Accuracy of Large Language Models in Generating Rare Disease Differential Diagnosis Using Key Clinical Features.
Journal:
Studies in health technology and informatics
Published Date:
Aug 7, 2025
Abstract
Generating differential diagnoses for rare disease patients can be time intensive and highly dependent on the background and training of the evaluating physicians. Large language models (LLMs) have the potential to complement this process by automatically generating differentials to support physicians, but their performance in real-world patient populations remains underexplored. To this end, we assessed the diagnostic accuracy of ChatGPT-4o, Llama 3.1-8B-Instruct, and Exomiser in 424 rare disease patients at the Undiagnosed Diseases Network.

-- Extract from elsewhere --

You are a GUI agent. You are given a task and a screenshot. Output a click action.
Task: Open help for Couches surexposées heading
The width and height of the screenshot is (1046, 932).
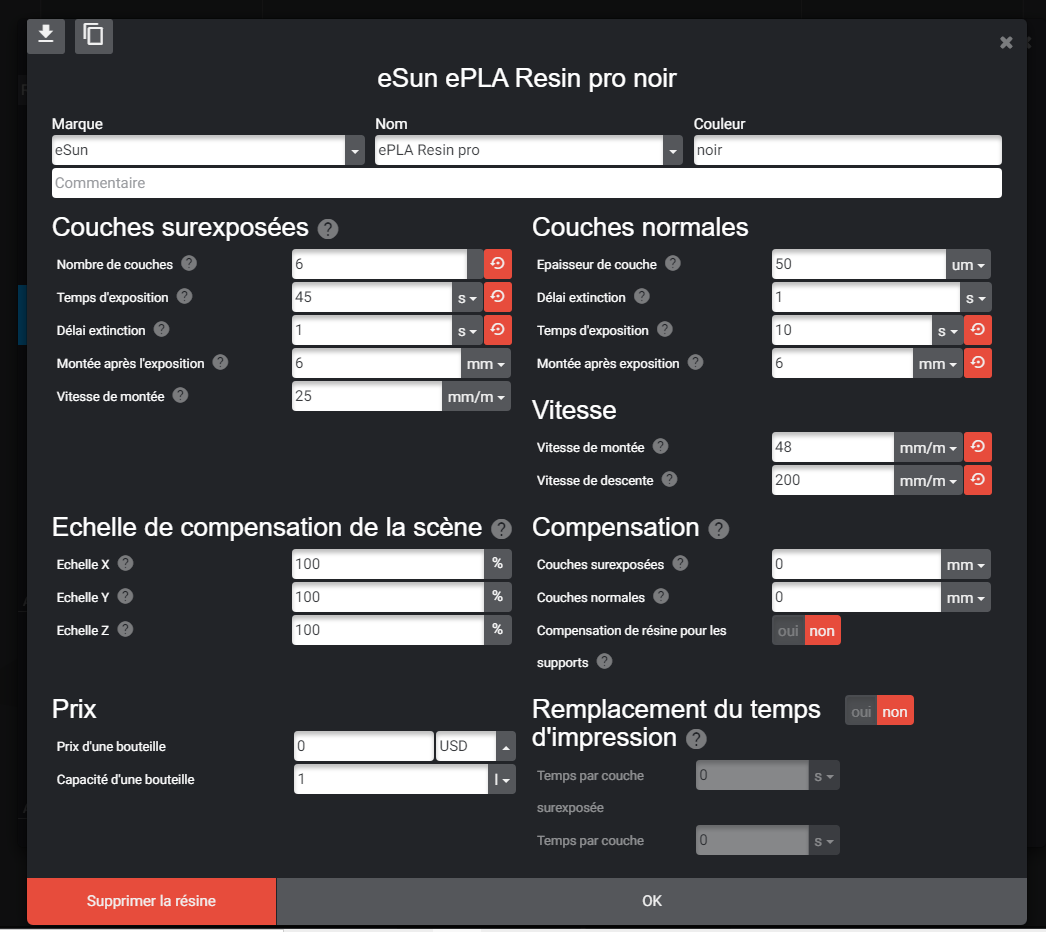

ChatGPT-4o had the highest differential diagnostic accuracy (22.4% [95% CI: 18.4, 26.4]), outperforming Exomiser (13.9% [10.6, 17.2]; p < 0.001) and Llama 3.1-8B-Instruct (11.6% [8.5, 14.6]; p < 0.001). Adjusting for other factors, age at symptom onset was a significant predictor of ChatGPT-4o's diagnostic accuracy with the model performing better in patients with later symptom onset, potentially due to more distinct phenotypic presentations in older individuals. The combined accuracy of ChatGPT-4o and Exomiser was 30% [25.6, 34.3] and higher than that of either model alone (p < 0.01). This improvement highlights the potential of combining LLMs and bioinformatic models to generate differential diagnoses for rare diseases.